Segment Open

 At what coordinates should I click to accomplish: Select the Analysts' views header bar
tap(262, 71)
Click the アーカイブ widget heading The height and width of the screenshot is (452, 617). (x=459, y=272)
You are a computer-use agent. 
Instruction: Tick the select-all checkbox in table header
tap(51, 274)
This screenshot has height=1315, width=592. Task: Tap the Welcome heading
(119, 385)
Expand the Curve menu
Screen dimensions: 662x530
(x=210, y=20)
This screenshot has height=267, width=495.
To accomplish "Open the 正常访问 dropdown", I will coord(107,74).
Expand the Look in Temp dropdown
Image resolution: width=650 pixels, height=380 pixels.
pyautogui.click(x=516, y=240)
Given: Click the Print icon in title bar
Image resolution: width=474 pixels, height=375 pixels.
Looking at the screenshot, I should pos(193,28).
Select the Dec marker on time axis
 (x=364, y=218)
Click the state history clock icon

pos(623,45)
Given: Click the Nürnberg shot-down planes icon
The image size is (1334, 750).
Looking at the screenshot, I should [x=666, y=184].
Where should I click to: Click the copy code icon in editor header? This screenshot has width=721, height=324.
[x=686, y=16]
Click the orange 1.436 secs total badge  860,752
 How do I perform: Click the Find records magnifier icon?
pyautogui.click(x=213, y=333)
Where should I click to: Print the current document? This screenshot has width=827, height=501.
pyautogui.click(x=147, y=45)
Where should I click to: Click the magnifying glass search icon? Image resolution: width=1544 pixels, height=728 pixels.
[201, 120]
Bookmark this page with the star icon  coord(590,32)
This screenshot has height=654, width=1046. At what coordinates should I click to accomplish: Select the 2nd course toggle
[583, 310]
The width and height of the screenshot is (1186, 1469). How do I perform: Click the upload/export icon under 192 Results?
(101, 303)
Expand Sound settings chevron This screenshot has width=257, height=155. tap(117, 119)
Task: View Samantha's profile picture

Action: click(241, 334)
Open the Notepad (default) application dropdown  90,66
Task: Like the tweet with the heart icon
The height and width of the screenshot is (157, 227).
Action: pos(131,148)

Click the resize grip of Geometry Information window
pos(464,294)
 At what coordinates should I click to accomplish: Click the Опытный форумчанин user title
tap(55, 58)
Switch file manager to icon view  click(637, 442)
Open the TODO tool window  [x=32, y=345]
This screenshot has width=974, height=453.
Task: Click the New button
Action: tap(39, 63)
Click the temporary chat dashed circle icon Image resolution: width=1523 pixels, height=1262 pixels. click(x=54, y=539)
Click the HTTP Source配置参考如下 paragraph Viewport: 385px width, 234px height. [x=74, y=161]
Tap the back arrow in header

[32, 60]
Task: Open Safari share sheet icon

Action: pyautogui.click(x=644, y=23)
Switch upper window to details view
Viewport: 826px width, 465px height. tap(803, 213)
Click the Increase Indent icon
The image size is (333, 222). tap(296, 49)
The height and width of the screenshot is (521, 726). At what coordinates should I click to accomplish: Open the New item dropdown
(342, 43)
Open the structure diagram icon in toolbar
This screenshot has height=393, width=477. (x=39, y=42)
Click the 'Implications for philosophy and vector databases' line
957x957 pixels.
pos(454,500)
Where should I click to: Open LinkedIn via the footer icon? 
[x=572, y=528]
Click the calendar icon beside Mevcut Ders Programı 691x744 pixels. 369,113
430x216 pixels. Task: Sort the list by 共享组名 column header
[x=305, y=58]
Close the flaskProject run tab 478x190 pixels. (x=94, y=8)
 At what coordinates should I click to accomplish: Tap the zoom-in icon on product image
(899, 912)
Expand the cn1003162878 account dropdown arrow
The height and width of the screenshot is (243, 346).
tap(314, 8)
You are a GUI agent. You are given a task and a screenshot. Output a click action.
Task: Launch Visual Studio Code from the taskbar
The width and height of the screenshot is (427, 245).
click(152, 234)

Segment Closed

TASK TO CARRY OUT. When the word "with" appears in a line of the listing, pull that line out.

WRITTEN SOLUTION.
Bookmark this page with the star icon  coord(590,32)
Task: Like the tweet with the heart icon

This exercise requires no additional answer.